Dave Cullen`s book on the massacre is called "Columbine", mostly
settled on a simpler truth that the dominant one between those two boys was
clinically psychopathic.

In terms of the D.C. snipers, if there was any coherent motive for
committing the crimes, that motive has been obscured by time, by the
incoherence by either suspect, by the fact that one has been executed now,
and by frankly, no one seeing it in the long run as the most important
thing to discern or try to remember about those guys and what they did.
And it`s not strange that we don`t have a clear handle on what the motive
was in that attack.

Was there a motive in the Aurora, Colorado, movie theater shooting?
The guy who dressed up as the joker and walked into the movie theater for
the midnight showing and shot up the theater, did he have a motive?

The Tucson shooting that killed a federal judge and almost killed
Congresswoman Gabby Giffords, was there a motive in that case? The
Virginia Tech massacre? The Newtown massacre?

We think of all those assailants as sick. But do we want to know
beyond them being ill, beyond them being sick why they thought they were
doing what they did?

The Unabomber, Ted Kaczynski was clearly sick.
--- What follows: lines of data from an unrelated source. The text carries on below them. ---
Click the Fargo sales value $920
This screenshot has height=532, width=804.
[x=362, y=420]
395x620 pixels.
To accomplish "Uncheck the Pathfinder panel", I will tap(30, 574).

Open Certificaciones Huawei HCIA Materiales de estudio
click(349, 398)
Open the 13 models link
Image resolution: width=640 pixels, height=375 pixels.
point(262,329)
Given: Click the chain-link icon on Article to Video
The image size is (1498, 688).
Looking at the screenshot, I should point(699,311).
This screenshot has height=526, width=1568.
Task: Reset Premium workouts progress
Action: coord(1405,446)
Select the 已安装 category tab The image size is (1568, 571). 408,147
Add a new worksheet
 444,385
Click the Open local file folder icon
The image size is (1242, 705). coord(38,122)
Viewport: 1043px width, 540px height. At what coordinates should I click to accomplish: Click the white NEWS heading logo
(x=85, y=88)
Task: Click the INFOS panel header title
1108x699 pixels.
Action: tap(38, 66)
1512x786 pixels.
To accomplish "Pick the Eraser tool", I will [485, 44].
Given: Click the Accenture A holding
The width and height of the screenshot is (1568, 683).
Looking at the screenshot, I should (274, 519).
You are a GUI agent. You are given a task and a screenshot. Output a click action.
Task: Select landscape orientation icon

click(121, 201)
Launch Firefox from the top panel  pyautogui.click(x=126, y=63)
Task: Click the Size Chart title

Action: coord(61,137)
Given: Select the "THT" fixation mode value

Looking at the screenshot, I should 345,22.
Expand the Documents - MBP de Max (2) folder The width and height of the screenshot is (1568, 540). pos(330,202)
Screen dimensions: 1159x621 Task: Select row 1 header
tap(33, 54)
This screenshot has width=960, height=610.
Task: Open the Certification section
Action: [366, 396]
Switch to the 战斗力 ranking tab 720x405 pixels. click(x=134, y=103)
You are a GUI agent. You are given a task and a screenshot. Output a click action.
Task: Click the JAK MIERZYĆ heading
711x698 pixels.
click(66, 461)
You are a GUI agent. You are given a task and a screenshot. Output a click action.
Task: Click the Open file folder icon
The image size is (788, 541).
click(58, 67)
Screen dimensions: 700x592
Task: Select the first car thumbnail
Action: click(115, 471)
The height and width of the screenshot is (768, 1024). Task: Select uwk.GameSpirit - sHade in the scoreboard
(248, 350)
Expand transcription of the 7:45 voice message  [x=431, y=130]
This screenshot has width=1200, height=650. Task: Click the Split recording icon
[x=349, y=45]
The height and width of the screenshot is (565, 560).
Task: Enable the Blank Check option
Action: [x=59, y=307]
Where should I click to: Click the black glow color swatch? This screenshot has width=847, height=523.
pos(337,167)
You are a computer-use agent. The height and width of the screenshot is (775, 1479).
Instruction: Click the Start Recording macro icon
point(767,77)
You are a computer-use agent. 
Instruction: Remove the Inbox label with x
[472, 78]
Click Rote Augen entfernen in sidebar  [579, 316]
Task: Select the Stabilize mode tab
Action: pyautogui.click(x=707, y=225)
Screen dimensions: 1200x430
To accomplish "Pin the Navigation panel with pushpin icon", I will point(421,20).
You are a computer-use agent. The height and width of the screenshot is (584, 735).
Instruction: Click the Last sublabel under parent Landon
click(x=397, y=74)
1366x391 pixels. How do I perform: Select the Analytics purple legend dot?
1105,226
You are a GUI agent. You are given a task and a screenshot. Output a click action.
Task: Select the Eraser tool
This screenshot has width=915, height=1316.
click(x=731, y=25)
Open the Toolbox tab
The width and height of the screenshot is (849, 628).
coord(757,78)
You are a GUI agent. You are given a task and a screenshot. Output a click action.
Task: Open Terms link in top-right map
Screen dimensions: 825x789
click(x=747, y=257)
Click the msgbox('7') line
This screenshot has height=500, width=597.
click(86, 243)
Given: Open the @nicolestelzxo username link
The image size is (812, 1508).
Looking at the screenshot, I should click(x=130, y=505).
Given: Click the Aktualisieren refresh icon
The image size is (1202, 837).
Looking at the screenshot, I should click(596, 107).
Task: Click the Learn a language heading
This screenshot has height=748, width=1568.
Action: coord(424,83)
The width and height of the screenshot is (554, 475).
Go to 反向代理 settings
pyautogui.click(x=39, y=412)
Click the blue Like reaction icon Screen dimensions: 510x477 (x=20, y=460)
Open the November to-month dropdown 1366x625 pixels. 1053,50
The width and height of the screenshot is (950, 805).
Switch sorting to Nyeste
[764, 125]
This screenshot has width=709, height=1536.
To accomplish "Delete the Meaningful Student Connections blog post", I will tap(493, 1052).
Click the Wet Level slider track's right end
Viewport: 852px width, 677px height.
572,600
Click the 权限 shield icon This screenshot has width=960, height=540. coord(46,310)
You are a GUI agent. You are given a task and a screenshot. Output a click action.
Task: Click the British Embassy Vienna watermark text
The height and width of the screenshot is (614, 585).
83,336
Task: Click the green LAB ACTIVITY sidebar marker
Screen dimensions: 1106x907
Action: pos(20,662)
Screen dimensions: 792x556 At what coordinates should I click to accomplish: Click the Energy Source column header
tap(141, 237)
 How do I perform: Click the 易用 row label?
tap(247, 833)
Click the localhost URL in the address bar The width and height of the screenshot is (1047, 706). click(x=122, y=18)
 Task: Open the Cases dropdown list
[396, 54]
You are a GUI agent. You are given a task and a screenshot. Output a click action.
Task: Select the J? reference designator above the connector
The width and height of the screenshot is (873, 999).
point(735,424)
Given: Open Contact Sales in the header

His motivation was
vaguely environmental or at least anti-technology.

Christopher Dorner who terrorized the city of Los Angeles and killed
four people, he did that apparently because of a grudge against the LAPD,
which was his former employer.

The Atlanta Olympics bomber, he was an anti-abortion and anti-gay
extremist. That`s what motivated the Atlanta Olympics bombing. The
Oklahoma City bombing was a militia-aligned racist. He had all sorts of
anti-government motivations.

How much should motive matter in responding to a mass casualty attack
in the United States? Does it only matter if that attack is tied to a
larger group of organized people? And this we just experienced means he we
should expect more attacks from those who have similarly motivated.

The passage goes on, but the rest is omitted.